Granted, most of them are ebooks, but with the self published authors cut at 70%, that still means real money for indie author Amanda Hocking. While I’m sure there’s quite a bit more to the back story, Ms Hocking had a little more than help from social network friends in self promoting her nine books.
There’s a big lesson both publishers and authors here. The price of an average book will fall to the $1 to $3 range no matter what you do to prevent it. For writers, being a good storyteller will not be enough going forward. If an author can’t self promote, then he or she will need to give a cut to a promoter, making the profession less lucrative. Publishers who survive will need to evolve into service bureaus working for writers rather than the other way around. Life is going to get tough for anyone who cannot adapt and thrive in the new ecosystem.
For the masses of wannabees, the opportunity to make a living as a writer has never been better. That opportunity comes at a price. You’ll not only need to produce a good product. You need get it ready for market an promote it. To be very successful you’ll need passionate fans who will not only love your work, but tell others about it. If you’re up to the task, your time has come.
As big publishing houses reluctantly move from dead trees to digital, they are stubbornly repeating the same misguided practices that big music used to self destruct.
First, some publishers have apparently decided to price ebooks higher than hardcover books. Customer are protesting (and giving the books one-star reviews on Amazon), but the publishers don’t seem concerned. Meanwhile, publishers are still insisting on ineffective and annoying DRM which only serves to harm legitimate buyers, without doing anything to prevent unauthorized copies from proliferating. We’ve seen this story before… How is it that folks at these publishers haven’t been paying attention? Or do they really think “but, with us, it’s different”? (Techdirt)
Big music had a much bigger time window to adjust to marketplace changes. When it made the the errors of crippling content with DRM, illogical pricing and criminalizing its customers self production was still complex and expensive. Free and cheap tools now make it possible for anyone to produce great recordings with a computer and $1000 worth of audio gear. While labor intensive, self production, promotion and distribution can be done with no capital investment. The tools for self publishing books are already fairly mature and even more accessible. Print on demand and access to virtual shelf space in stores like Amazon are available to anyone with no capital investment.
With publishers poor treatment of fans and readers along with taking the lions share of inflated prices, I have to wonder why any author would continue to work with them. I think we’ll see big publishing continue to follow big music into a permanently declining business of monetizing a back catalog of copyrights. Very few new works will be entrusted to them in the very near future.

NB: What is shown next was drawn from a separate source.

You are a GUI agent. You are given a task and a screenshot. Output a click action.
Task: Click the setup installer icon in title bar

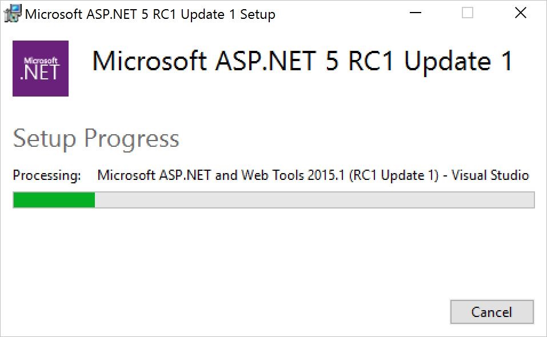(13, 13)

Not only was the Kindle Amazon’s most popular gift of all time, that gifting caused digital books to outsell the dead tree versions on Christmas day this year. Barnes and Noble way underestimated demand for its new reader, and even Sony unloaded a boatload of its pricey reader that has an equally pricey and limited library.
As the ebook evolves rapidly, we will see that battle between device makers intensify with the big players struggling to hand onto proprietary platforms and DRM. In fact, I fully expect Apple’s new tablet to be joined at the hip to ebooks drawn exclusively from Apple’s own store. Besides a very high price for the one trick pony readers, that growing collection of closed, proprietary platforms, with draconian DRM will keep most consumers sidelined. I would think that publishers and book sellers would have learned from the errors of big music.
The platform battle may be dwarfed by the battle brewing between publishers, authors and retailers. With electronic distribution, the deep pockets of the publisher become less important to enterprising authors. Most never get big advances, or benefit from publishing house promotion. Retailers like Amazon are developing platforms that allow them to interact directly with authors to distribute product. This is not making life easy for publishers, who remain relevant largely because of new copyright laws that keep them in control of the bulk of material created in the last century. The battle brewing within the industry could be the nastiest we’ve seen in the copyrighted works arena so far. The risk for publishers is that they could end up without a business to run if the don’t make peace with the other parties soon.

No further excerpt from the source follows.